Instructions to follow:
From the records below, copy out exactly the lines from the one containing "Viewport: 116px width, 142px height." to the one containing "You are a computer-use agent. Image", both included. Add nothing else.

Dataset entries:
•••

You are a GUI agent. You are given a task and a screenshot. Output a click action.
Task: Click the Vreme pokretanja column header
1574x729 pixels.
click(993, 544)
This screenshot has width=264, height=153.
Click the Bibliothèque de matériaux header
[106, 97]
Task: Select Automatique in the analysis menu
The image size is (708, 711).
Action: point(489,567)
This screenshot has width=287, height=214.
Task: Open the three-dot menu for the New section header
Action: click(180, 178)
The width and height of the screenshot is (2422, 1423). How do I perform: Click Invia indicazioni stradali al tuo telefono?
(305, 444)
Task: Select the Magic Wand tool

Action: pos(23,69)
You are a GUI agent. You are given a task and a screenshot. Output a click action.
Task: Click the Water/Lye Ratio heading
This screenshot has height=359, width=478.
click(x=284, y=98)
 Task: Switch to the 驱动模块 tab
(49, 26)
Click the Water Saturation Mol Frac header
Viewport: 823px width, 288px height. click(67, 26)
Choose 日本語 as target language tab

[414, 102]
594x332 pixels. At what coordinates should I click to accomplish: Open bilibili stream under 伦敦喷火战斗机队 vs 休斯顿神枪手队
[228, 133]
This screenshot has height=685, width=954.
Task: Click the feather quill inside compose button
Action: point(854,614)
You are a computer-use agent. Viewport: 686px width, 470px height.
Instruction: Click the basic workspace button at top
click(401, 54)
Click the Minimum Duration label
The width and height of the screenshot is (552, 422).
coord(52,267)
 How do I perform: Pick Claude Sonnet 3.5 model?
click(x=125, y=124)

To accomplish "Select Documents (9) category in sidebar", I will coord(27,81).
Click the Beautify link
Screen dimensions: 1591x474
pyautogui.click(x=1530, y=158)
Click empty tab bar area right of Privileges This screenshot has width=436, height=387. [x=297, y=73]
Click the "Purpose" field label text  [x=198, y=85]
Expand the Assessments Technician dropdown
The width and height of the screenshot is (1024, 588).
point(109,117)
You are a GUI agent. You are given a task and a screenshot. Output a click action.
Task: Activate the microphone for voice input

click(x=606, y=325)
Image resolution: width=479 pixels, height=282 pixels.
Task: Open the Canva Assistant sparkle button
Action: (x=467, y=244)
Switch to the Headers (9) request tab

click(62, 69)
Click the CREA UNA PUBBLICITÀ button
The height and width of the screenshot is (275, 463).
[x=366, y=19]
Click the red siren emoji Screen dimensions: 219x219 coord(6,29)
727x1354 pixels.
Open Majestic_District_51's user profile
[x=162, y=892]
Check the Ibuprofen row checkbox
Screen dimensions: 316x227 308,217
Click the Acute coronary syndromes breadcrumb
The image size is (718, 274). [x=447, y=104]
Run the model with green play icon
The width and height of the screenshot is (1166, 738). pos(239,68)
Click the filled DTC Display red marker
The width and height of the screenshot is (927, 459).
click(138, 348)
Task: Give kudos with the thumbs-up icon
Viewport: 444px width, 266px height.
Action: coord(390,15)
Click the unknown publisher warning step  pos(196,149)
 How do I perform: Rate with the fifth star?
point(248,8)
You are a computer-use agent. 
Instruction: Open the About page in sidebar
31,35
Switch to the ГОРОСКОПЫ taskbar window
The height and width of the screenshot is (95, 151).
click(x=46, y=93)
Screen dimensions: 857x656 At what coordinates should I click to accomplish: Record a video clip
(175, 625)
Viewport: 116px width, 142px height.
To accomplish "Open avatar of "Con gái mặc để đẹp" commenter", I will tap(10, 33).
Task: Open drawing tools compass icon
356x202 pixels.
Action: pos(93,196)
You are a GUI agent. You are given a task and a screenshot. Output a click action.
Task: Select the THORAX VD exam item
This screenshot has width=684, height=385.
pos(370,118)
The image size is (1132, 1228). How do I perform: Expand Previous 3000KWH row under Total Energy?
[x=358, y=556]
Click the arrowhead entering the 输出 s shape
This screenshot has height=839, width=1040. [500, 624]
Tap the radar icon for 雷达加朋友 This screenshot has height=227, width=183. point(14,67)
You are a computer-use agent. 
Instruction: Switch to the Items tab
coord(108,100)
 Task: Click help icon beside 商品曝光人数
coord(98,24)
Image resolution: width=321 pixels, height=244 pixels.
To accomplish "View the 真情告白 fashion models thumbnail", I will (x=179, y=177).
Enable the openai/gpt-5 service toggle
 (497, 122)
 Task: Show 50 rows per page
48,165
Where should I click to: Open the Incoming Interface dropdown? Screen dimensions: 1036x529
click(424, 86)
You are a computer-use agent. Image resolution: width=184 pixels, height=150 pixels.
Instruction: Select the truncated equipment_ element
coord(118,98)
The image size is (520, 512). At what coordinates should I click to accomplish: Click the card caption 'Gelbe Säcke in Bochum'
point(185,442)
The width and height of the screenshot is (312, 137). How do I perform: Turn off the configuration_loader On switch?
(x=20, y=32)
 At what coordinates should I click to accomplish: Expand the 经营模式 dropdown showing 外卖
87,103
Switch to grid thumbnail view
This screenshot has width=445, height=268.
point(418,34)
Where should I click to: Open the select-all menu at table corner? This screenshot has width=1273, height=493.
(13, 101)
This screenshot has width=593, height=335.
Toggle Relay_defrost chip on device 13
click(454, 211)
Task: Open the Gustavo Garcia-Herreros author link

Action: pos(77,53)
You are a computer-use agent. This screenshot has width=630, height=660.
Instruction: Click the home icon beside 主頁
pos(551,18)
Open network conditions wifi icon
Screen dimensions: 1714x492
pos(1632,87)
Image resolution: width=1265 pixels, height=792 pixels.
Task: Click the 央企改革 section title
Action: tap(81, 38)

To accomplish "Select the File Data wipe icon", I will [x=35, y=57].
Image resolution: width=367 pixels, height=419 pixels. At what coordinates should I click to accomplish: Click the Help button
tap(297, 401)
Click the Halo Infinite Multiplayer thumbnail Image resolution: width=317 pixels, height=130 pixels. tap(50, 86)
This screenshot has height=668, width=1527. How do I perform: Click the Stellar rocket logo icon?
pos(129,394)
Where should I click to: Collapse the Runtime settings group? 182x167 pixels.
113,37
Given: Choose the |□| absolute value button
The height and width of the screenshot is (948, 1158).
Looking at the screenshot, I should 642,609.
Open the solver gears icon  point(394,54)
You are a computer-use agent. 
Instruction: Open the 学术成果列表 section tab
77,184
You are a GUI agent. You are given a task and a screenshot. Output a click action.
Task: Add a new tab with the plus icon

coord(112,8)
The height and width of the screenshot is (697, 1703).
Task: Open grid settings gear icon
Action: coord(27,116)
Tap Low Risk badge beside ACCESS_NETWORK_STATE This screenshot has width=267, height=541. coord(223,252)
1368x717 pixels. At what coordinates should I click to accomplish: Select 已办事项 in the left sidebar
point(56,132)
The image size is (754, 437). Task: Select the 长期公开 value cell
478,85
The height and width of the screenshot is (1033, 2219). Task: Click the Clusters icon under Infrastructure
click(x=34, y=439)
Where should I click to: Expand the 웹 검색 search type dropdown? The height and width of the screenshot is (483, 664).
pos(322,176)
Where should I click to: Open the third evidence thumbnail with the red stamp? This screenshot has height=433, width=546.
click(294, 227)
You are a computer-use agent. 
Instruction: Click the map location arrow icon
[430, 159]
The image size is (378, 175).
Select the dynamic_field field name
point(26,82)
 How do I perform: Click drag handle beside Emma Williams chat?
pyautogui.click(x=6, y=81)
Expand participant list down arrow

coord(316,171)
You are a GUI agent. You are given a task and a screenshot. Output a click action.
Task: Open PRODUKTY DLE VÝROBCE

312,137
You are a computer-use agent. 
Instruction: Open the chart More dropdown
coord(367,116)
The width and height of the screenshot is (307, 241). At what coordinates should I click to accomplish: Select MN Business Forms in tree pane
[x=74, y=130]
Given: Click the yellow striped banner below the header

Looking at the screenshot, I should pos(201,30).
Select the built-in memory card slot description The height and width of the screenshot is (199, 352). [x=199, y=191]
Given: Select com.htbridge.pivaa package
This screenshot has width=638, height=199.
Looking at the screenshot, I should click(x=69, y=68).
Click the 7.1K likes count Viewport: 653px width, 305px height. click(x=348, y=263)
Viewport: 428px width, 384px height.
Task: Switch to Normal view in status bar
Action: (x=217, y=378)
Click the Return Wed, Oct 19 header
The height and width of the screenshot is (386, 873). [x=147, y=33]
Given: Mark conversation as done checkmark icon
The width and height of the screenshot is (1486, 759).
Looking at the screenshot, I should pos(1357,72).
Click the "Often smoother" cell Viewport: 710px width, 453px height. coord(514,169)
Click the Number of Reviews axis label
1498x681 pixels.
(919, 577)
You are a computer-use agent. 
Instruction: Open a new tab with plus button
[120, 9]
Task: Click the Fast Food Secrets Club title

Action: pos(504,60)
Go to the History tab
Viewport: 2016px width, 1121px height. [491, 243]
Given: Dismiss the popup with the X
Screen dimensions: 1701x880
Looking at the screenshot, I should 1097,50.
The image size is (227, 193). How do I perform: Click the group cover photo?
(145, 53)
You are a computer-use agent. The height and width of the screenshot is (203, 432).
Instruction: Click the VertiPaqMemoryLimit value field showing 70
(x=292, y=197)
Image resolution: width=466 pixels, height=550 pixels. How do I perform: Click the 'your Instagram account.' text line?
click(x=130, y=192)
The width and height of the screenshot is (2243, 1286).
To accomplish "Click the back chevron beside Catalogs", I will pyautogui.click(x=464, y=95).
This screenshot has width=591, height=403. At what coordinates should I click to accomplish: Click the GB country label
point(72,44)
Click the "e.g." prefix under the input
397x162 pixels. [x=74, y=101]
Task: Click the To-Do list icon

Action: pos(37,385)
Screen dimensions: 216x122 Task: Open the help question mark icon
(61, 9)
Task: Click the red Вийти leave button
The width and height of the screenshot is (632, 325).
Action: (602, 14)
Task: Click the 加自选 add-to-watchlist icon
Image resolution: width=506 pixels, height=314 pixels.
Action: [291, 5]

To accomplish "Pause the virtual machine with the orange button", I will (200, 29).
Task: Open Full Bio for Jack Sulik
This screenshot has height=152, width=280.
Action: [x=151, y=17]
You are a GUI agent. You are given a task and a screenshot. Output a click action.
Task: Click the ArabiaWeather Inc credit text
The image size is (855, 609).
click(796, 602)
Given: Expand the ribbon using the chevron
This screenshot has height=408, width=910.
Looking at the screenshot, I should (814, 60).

•••

Completed task:
Viewport: 116px width, 142px height.
To accomplish "Open avatar of "Con gái mặc để đẹp" commenter", I will tap(10, 33).
Task: Open drawing tools compass icon
356x202 pixels.
Action: pos(93,196)
You are a GUI agent. You are given a task and a screenshot. Output a click action.
Task: Select the THORAX VD exam item
This screenshot has width=684, height=385.
pos(370,118)
The image size is (1132, 1228). How do I perform: Expand Previous 3000KWH row under Total Energy?
[x=358, y=556]
Click the arrowhead entering the 输出 s shape
This screenshot has height=839, width=1040. [500, 624]
Tap the radar icon for 雷达加朋友 This screenshot has height=227, width=183. point(14,67)
You are a computer-use agent. 
Instruction: Switch to the Items tab
coord(108,100)
 Task: Click help icon beside 商品曝光人数
coord(98,24)
Image resolution: width=321 pixels, height=244 pixels.
To accomplish "View the 真情告白 fashion models thumbnail", I will (x=179, y=177).
Enable the openai/gpt-5 service toggle
 (497, 122)
 Task: Show 50 rows per page
48,165
Where should I click to: Open the Incoming Interface dropdown? Screen dimensions: 1036x529
click(424, 86)
You are a computer-use agent. Image resolution: width=184 pixels, height=150 pixels.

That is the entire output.